For the first time in 15 years, lawmakers in Washington have plunged into a debate about overhauling the nation’s health care system.

New proposals come out every week, with bills filed in Congress running longer than 600 pages and 10-year cost estimates for the ideas topping $1 trillion. In Indianapolis, where health care accounts for one in every nine jobs, massive employers like Eli Lilly and Co., WellPoint Inc., the Indiana University School of Medicine, private hospitals and myriad life sciences firms all know their fortunes hang on the outcome of the national debate.

So IBJ talked to leaders in all of those organizations, asking them for their greatest hopes and biggest fears about health care reform.

Read the responses of Lilly CEO John Lechleiter, Cook Group President Kem Hawkins, hospital chiefs Bob Brody and Dan Evans and many others.

John Lechleiter, CEO, Eli Lilly and Co., pharmaceutical giant based in Indianaplolis

I
t’s no surprise that Lechleiter hopes health care reform preserves the favorable economics for “medical innovation”-the bread and butter of Lilly’s pharmaceutical business. “What we’re saying clearly is, we want to see improvements in access, improvements in quality and we want to see costs contained. But a key component of that must be and remain the medical innovation that has been key to actually making those things happen,” Lechleiter said. Pharmaceuticals make up about 10 percent of America’s total health care spending. Lilly and its peers wouldn’t mind having the government pay for health care coverage for more Americans, because it would create more customers who could afford its drugs. But Lilly could also see its profits crimped if health care reform allows government programs like Medicare and Medicaid to bargain for steeper discounts from drugmakers. Those programs make up 18 percent of Lilly’s revenue-more than for any other American drugmaker, according to Zack’s Equity Research analyst Jason Napodano. Partly to pay for the higher cost of extending coverage, President Obama wants to tax foreign profits at U.S. rates and cut tax credits for research and development. Those plans could hack off as much as 30 percent from each drugmaker’s profits. It’s things like that that concern Lechleiter. “My biggest fear is that medical innovation gets left behind,” he said. “That either new systems or incentives or penalties that come in to play essentially undermine the risktaking and the types of investments needed to sustain the risks that our industry takes to bring these innovative new medicines to market.”

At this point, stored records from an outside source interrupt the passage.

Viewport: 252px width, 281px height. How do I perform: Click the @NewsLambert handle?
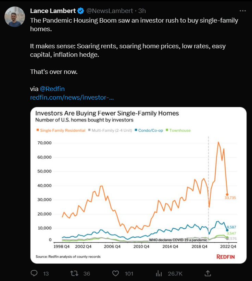[x=110, y=11]
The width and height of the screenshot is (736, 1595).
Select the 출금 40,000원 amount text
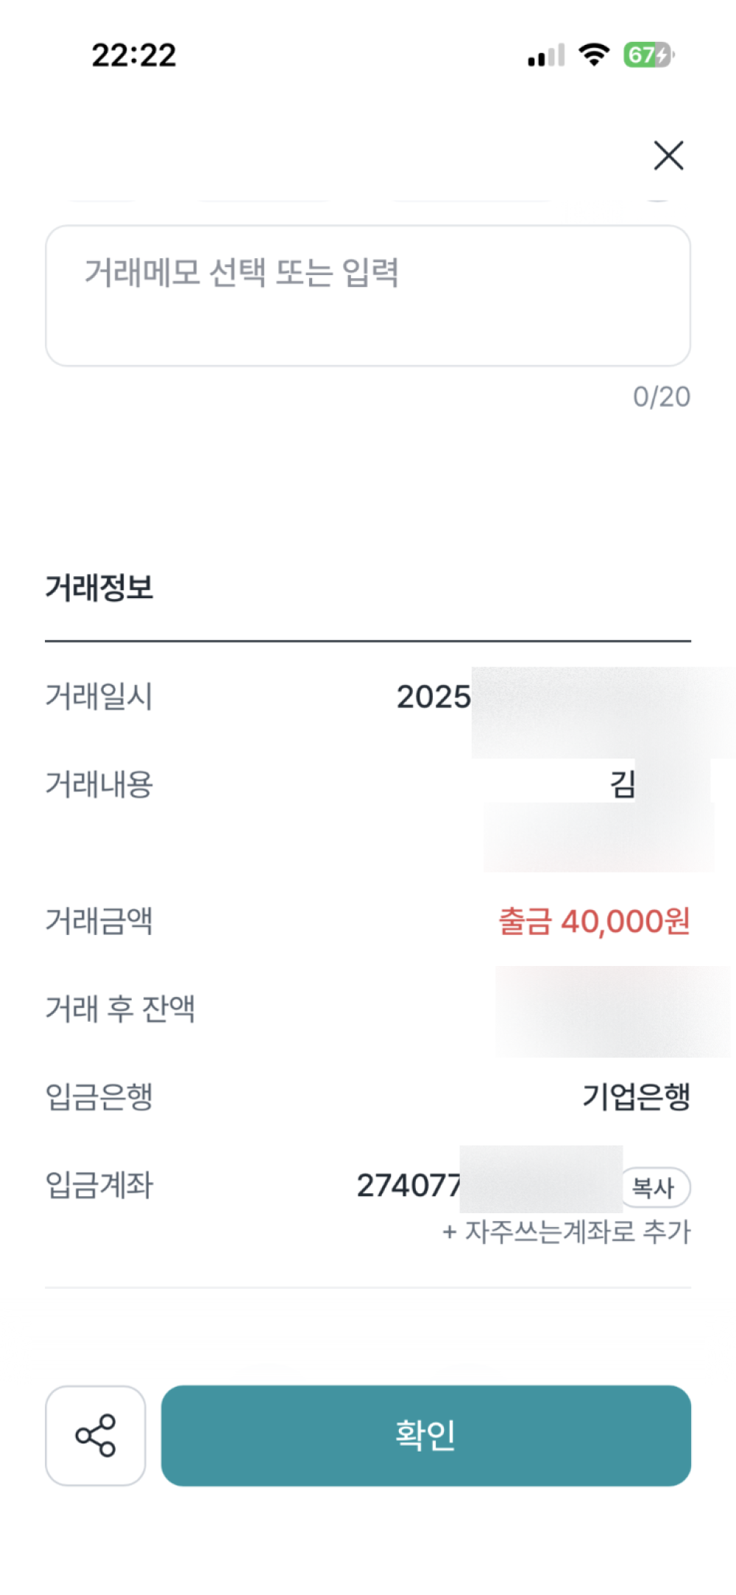point(594,921)
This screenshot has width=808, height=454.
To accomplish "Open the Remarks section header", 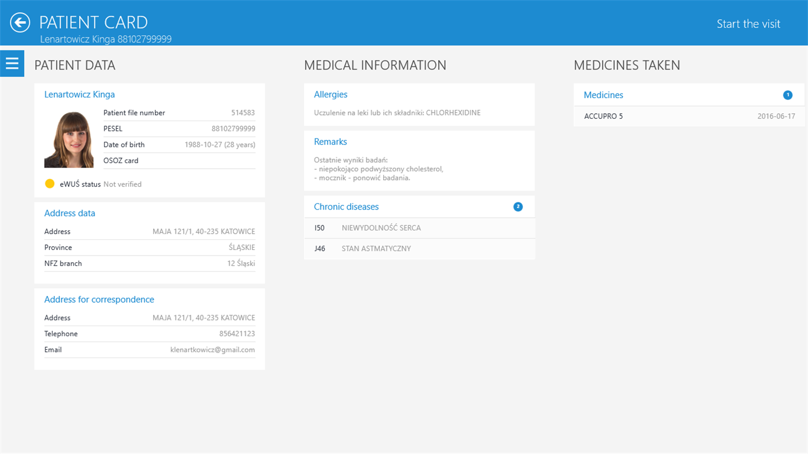I will 330,142.
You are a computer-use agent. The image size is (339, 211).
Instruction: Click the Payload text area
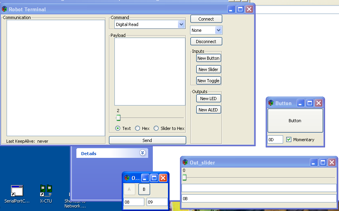[x=150, y=71]
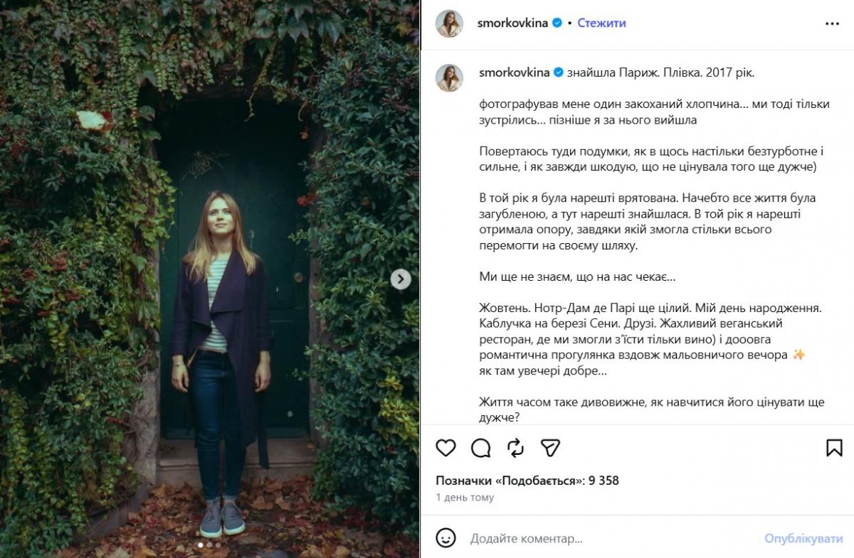Share the post using the paper plane icon
The width and height of the screenshot is (854, 558).
coord(550,448)
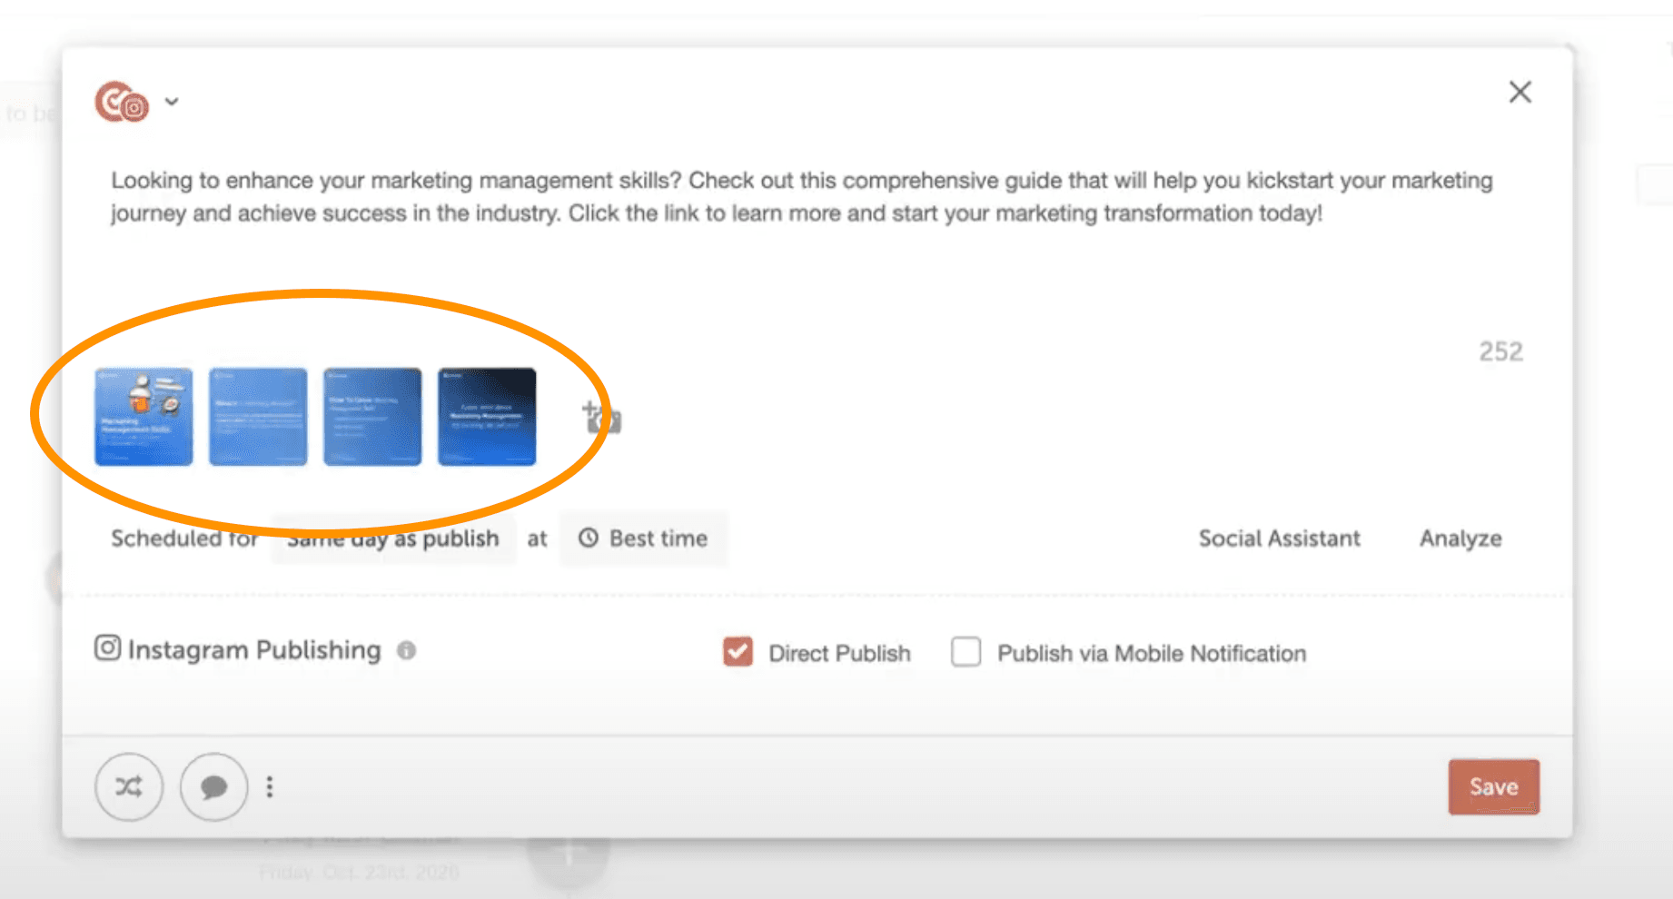
Task: Add more media using the camera plus icon
Action: click(x=599, y=418)
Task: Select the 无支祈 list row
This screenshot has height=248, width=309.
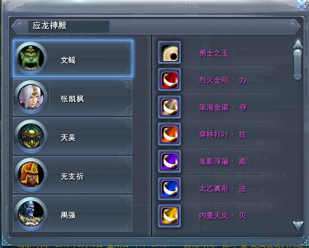Action: tap(72, 175)
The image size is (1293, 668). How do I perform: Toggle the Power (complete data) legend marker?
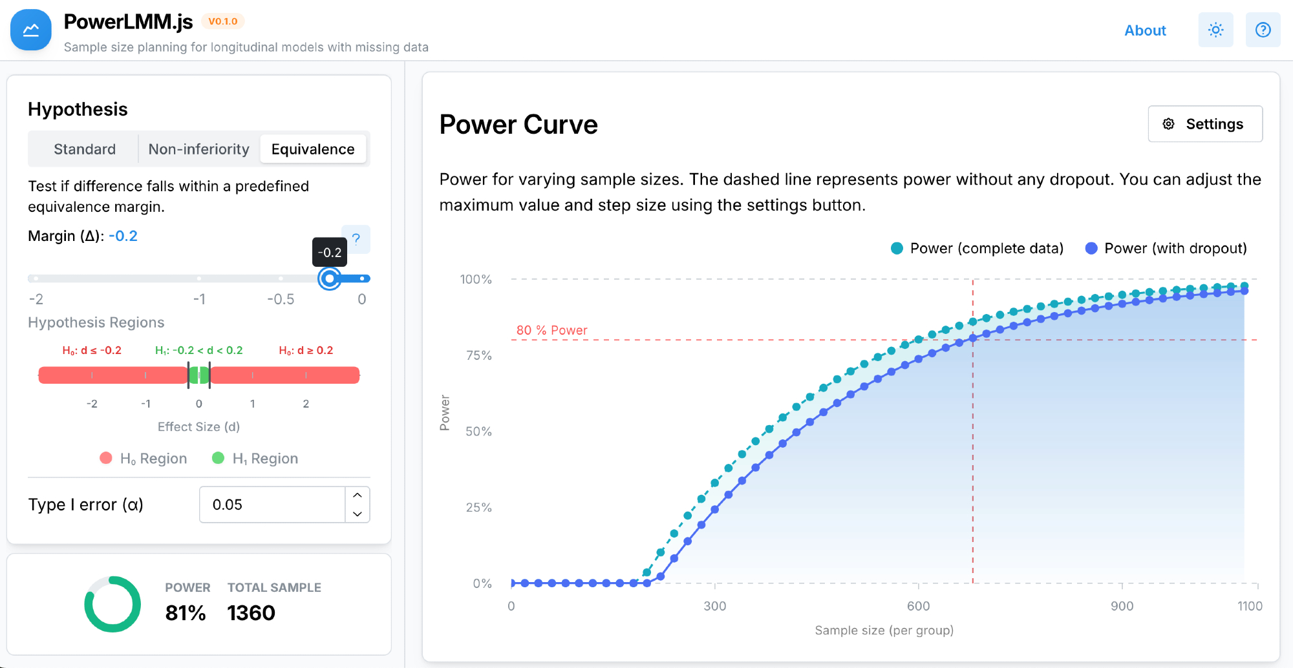(x=897, y=249)
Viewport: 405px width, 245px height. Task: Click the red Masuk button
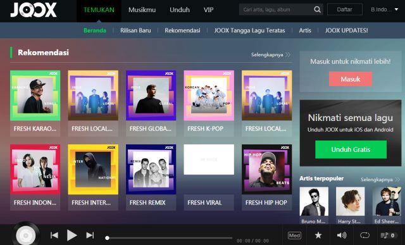tap(351, 79)
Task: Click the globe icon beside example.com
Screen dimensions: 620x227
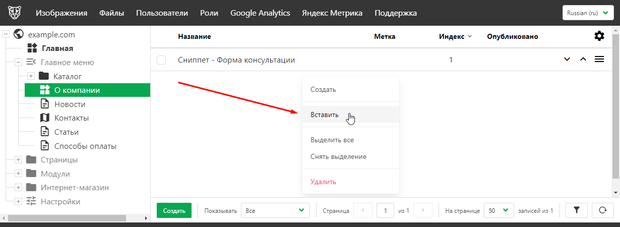Action: click(19, 34)
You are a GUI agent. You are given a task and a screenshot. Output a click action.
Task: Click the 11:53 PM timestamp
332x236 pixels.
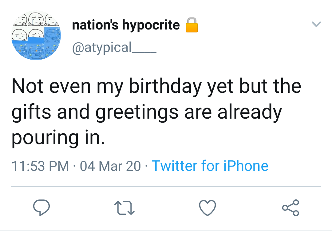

Dr. David Wilkes, executive associate dean of research affairs at the Indiana University School of Medicine and chief scientific officer of Indianapolis-based biotech firm ImmuneWorks Inc.

W
ilkes is hoping for two things: guaranteeing basic, front-end health care for every American, and government-led research that compares the effectiveness of drugs and medical practices against one another to determine which are worthwhile and which are not.

“The basics of health care-to provide wellness and prevention-needs to be there,” said Wilkes, looking out the window of his sixth-floor office at Fairbanks Hall, the new home for the executive offices of the medical school and its hospital partner Clarian Health.

Wilkes said comparative-effectiveness research, which President Obama has advocated, should be “front and center” in proposals to reduce health care costs-particularly at the end of patients’ lives.

“So much money is spent in the last few weeks of life, that we really need to make some decisions about, are we treating the right things?” he said. Wilkes thinks IU is well-positioned to perform some of the comparative-effectiveness research studies-through the IU School of Informatics and the IU-affiliated Regenstrief Institute Inc. What Wilkes fears is “a system that’s less efficient and more bureaucratic,” he said. “We don’t need that. We need things streamlined. If it’s more streamlined with greater government involvement, then that’s fine.”


Dr. Virginia Caine, director of the Marion County Health Department, professor of infectious diseases at IU Medical School C aine has no fears about the outcome of health care reform.

“This is our greatest opportunity, and I just can’t see us missing that opportunity,” she said. “I believe intelligent people will make the right decision at the right time.”

The right decision, in her mind, is that more of the uninsured get health care coverage and that they receive more attention for preventing diseases rather than treating them once they occur.

“We basically have a sick system. We will take care of you if you’re really, really sick. That’s a lot of cost,” she said. “So I think you can see huge savings if you reverse that from having people on a sick system to treating people so that they don’t get that sick.”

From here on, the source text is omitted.